Stock Market SimulationsQuant R&D is using Plura to analyze the stock market using an all-vs-all data strategy.  Quant’s problem boils down to wanting to run complex simulations on pairs of stocks from the entire stock market.  Each simulation is relatively expensive, but it can be broken up into pieces.  Quant uses 1-minute stock market data and one stock’s data over the time period they analyze is about 1MB compressed.  To stay within Plura node memory limitations and to minimize bandwidth needs, they want to reuse the stocks as much as possible.  So, they use Plura data groups to ensure Plura nodes get to reuse the stock data they have already downloaded as often as possible.  This means that a typical Plura node will download two 1MB pieces of data and will then proceed to work on WUs (work units) using those two pieces of data for quite some time (probably longer than the life of the node).

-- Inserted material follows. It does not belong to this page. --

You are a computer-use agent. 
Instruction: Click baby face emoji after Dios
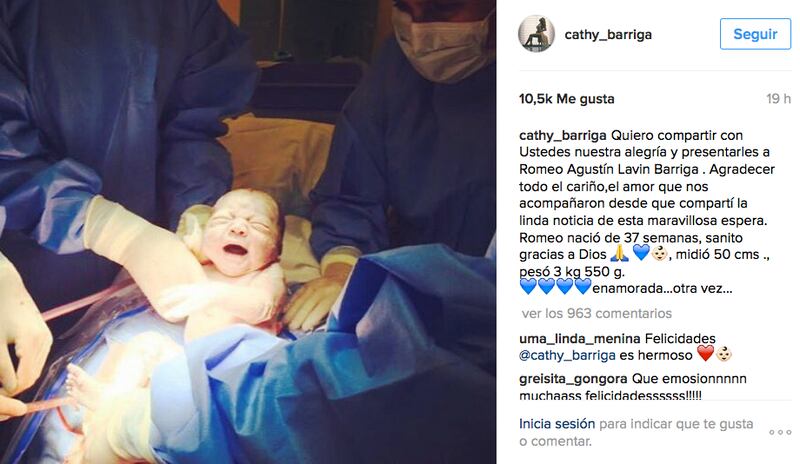(659, 253)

Custom Web Crawling80legs is using Plura to do distributed web crawling.  Rather than having data centers with very fat pipes, they use a portion of the bandwidth of the Plura nodes to crawl the web.  In order to improve the success ratio for each work unit, 80legs sends out Plura WUs with very few URLs to crawl.  The economics of this are incredibly dramatic compared to data center bandwidth.

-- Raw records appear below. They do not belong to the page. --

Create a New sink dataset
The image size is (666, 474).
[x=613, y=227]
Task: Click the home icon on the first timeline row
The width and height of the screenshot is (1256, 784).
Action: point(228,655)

Prime Number Search – As a sample application, Plura has created a distributed prime factoring engine that is doing pre-factoring for large Mersenne primes.  We are using this application to demonstrate a different data model for Plura.  This model has no specific data, but each WU contains a specific amount of factoring to do.  In the next weeks or months, we will release yet another prime number application that implements the Lucas-Lehmer test for Mersenne primes.  This will show yet another data model for Plura, so stay tuned for more information.

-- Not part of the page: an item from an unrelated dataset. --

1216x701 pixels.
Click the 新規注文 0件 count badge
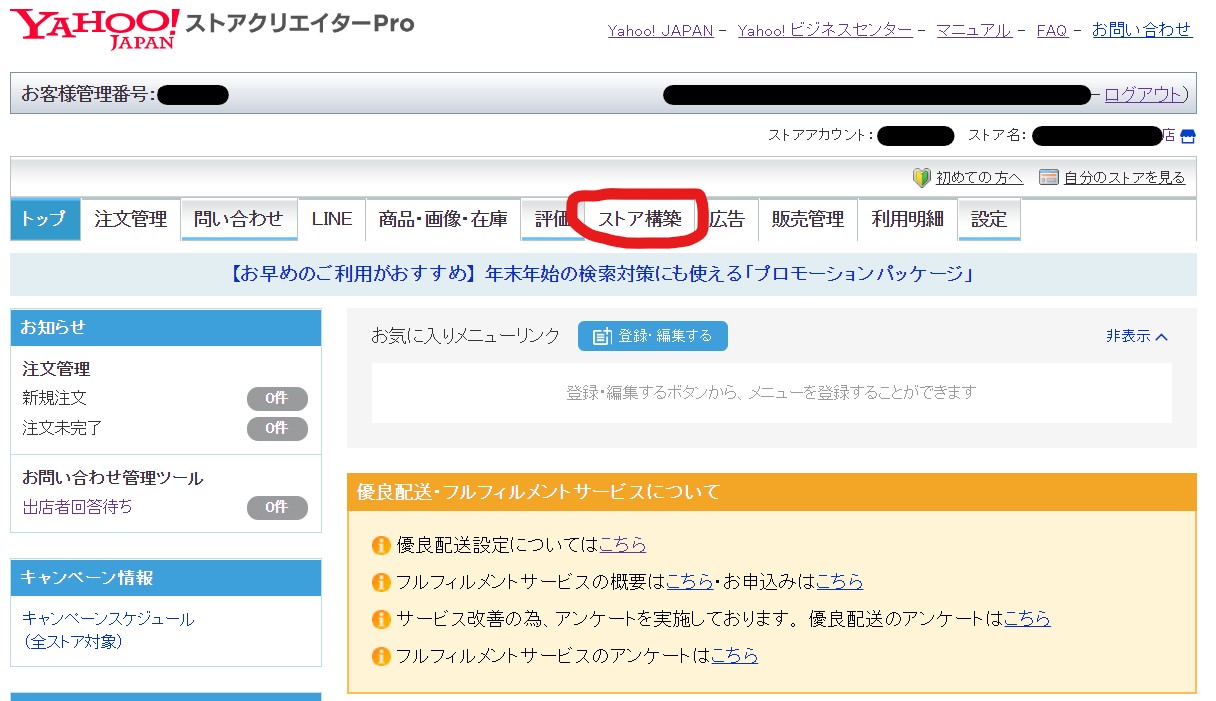pos(277,399)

We have other customers that are in various stages of evaluating Plura usage for a variety of applications.  We’ll release details on these if and when they agree to do so.  In the mean time, if you want to explore the possibility of running any particular algorithm on Plura, feel free to contact us.

Comparing Plura to Amazon’s EC2 for High Performance Computing

Amazon has recently come out of beta with their EC2 service, as noted by several sources:

EC2 has been extremely successful since its launch.

I’d like to do a quick comparison between Plura and EC2 for high performance computing.  (Note: All EC2 information was taken from Amazon’s website.)

Compute Performance

EC2 High-CPU Medium Instance nodes provide 1.7 GB of memory, 350 GB of instance storage and local network accesses between EC2 nodes at no charge.  Plura nodes vary in memory and size and we never use the disk.  Plura applications can request nodes with a minimum memory size if necessary.  Also, Plura nodes are not connected.  Each node knows only about its own tasks and can’t share with others.  This lends Plura to what’s called embarrassingly parallel applications of HPC.  That said, we have techniques for making some very difficult algorithms embarrassingly parallel.

Plura has a significant advantage over EC2 in terms of amount of available computing power.  Right now, the maximum # of nodes a customer can have on EC2 is about 1,000 to 3,000 nodes.  On Plura, customers have access to the entire node pool, which is currently over 50,000 nodes.  This gives Plura users significantly more compute power.

Cost

Each EC2 High-CPU Medium instance costs $0.20/hour.  This is equivalent to paying $1752/year for a  5-6 GHz CPU.  Plura charges approximately $100/year for a 2 GHz CPU (the average speed of nodes on our network).

The “conversion factor” between Plura nodes and EC2 nodes would be 2.5 Plura nodes = 1 EC2 High-CPU Medium Instance.  So Plura charges $250/year for the equivalent of 1 EC2 node, while Amazon charges $1752/year.

Side note: If you need to use EC2 nodes with Internet bandwidth, the $/year goes by $1000s/year for each node.  For now, Plura builds this in for free.

Conclusion

For HPC applications that need a lot of inter-node communication, EC2 will probably suit your needs better even at a higher cost.  However, if your application is suitable for Plura, you can save 7X on your compute costs.  If you need the equivalent of 1000 5 GHz nodes for a year, Plura will save you over $1.5 million ($250K vs $1.75M).